### [Task statement]
Convert the records in the part that opens with the line containing "Toggle the sidebar hamburger menu" and closes with the line containing "(x=378, y=165)" into a two-column CSV with the headers request and answer. Give one row per record, with each value in its own quoted field and line breaks replaced by spaces.

### [Entries provided]
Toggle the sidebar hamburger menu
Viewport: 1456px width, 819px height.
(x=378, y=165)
---
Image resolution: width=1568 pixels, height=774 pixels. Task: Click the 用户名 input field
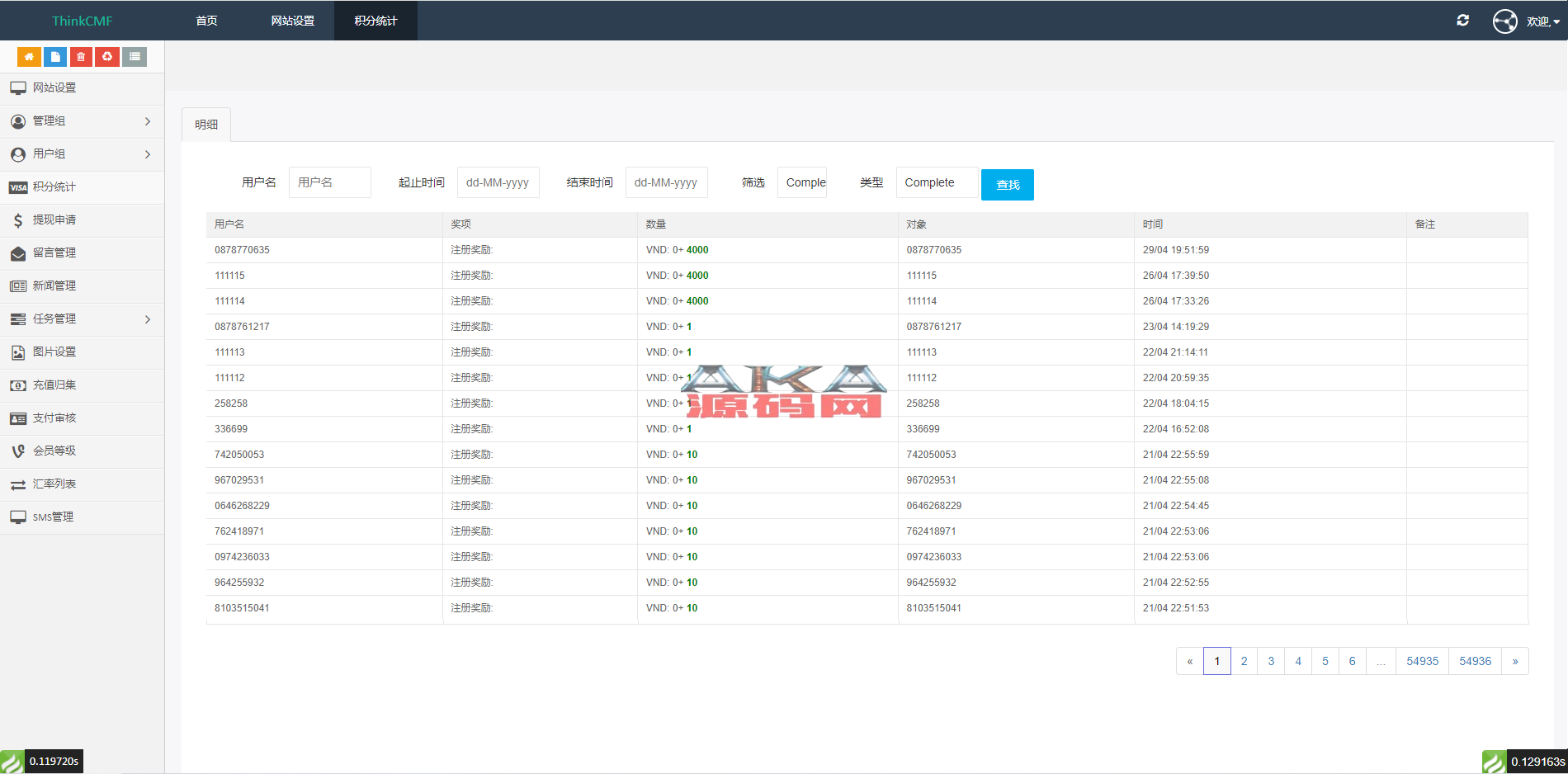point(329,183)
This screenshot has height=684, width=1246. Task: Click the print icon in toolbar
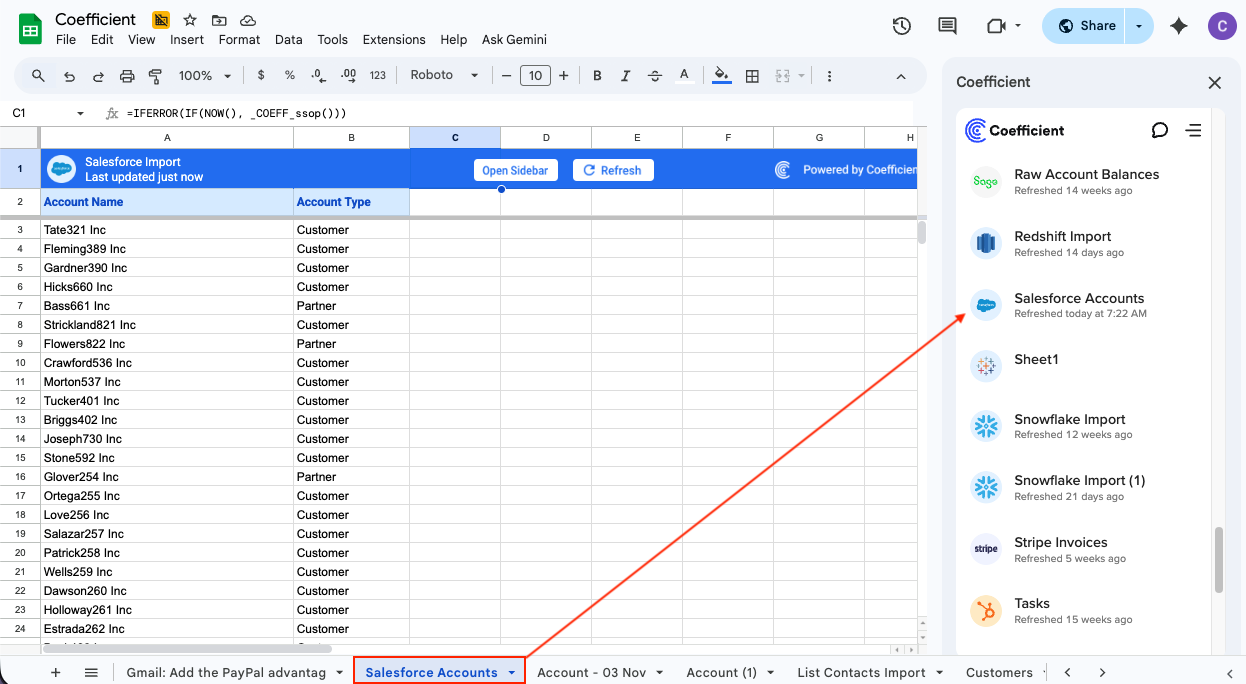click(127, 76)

### [Exercise output]
request,answer
"Toggle the sidebar hamburger menu Viewport: 1456px width, 819px height.","(x=378, y=165)"